Figure 2D showed the degree distribution density graph of nodes. We find that as node degrees increase, the density of nodes decreases sharply, suggesting that most of the nodes in the network show isolation. In the process of disease, it may be due to changes of several key nodes, and then interact with neighboring nodes to induce coexpression, and finally affect the downstream biological processes.
MRNA enrichment analysis (GO and KEGG)
GO (Gene Ontology) analysis shows that most of the enriched biological processes (BP) are all associated with the cell cycle, suggesting that changes in the cell cycle and regulation are involved in the development of breast cancer (Fig. 3A).

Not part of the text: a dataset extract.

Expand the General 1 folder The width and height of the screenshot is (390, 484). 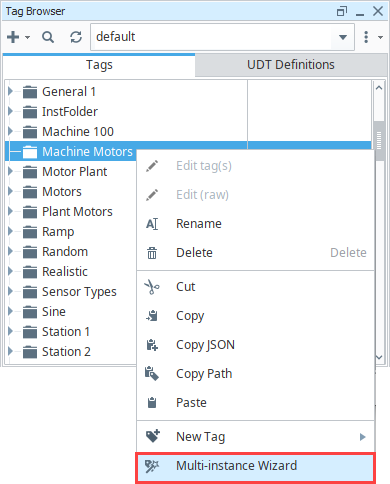10,91
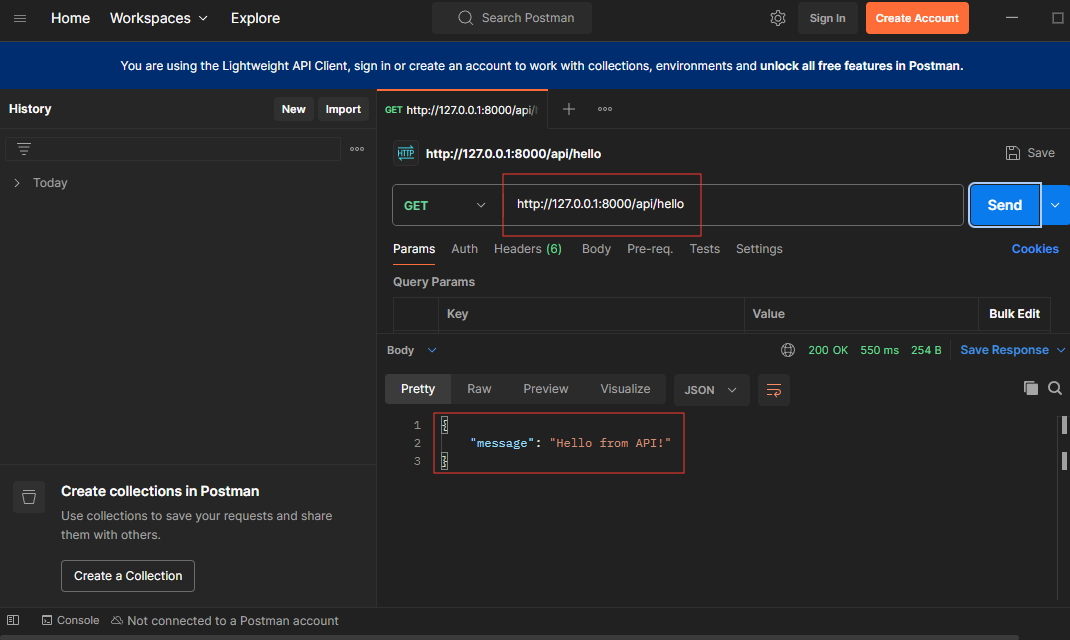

MAPK signaling pathway ranked first in the KEGG (Kyoto Encyclopedia of Genes and Genomes) pathway enrichment analysis. Studies have shown that MAPK signaling pathway mainly increases the expression of cyclin D1, promotes the transition from cell cycle G1 to S phase and accelerates cell division and proliferation(23, 24). It can also inhibit the expression of cell cycle arrest proteins, release cell cycle arrest and promote cell division, which is consistent with the results of our GO analysis. In addition, bladder cancer and pancreatic cancer also appeared in other items, suggesting that mRNAs are closely related to cancer (Fig. 3B).

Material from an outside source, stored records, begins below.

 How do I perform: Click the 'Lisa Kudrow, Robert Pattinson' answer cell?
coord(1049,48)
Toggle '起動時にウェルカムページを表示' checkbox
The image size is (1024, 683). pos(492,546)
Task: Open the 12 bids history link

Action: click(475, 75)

Network node survival analysis and potential markers of lncRNA
We performed Cox survival analysis on 146 lncRNAs in the network, and finally screened 6 lncRNAs with significant prognostic significance. The result was shown in Table 3. Next, we carried out univariate regression analysis on 6 prognostically differentiated lncRNAs. A forest map was shown in Fig. 4, the high expression of 6 prognostically significant lncRNAs was associated with unfavorable prognosis.
Table 3
Prognosis-related lncRNAs in ceRNA networks.
LncRNA | P value | HR | Low 95%CI | High 95%CI |
PSORS1C3 | 0.0495213 | 0.10516734 | 0.01111244 | 0.99529603 |
AC010536.2 | 0.03919404 | 0.26422563 | 0.07457465 | 0.93617851 |
FGD5-AS1 | 0.01875322 | 1.0110719 | 1.00183077 | 1.02039826 |
IQCF5-AS1 | 0.03728005 | 0 | 0 | 5.41E-54 |
PART1 | 0.04086366 | 1.18655672 | 1.00713105 | 1.39794801 |
AL021707.1 | 0.02160282 | 0.22725254 | 0.06419527 | 0.80447853 |
The prognosis model of lncRNA
Further, we used these 6 lncRNA expression profiles for multivariate Cox regression to construct a prognostic model. Risk Score = − 2.67×PSORSIC3 − 0.71×AC010536.2 + 0.01×FGD5-AS1 − 1.46×IQCF5-AS1 + 0.18×PART1 − 0.89×AL021707.1. We substituted each lncRNA expression profile into the model to calculate the risk coefficient of each sample, and classified the samples according to the median risk factor. It can be seen from the figure that the number of deaths in high-risk group was significantly higher than that in the low-risk group, and the higher the risk coefficient, the lower the expression of the lncRNAs in PSORS1C3, AC010536.2, IQCF5-AS1, AL021707.1, FGD5-AS1, and PART1 (Fig. 5).
To observe the prognostic differences between the high-risk and low-risk samples of the model, we performed survival analysis and plotted K-M curves for the high-risk group and the low-risk group (Fig. 6A). There are significant prognostic differences between the two groups of samples. To further observe the heterogeneity and stability of the model, we analyzed the ROC curve of the model (Fig. 6B). The prognostic model constructed by the 6 lncRNAs has a high AUC area and can significantly distinguish the risk of prognosis, suggesting that the 6 lncRNAs can be served as good prognostic markers.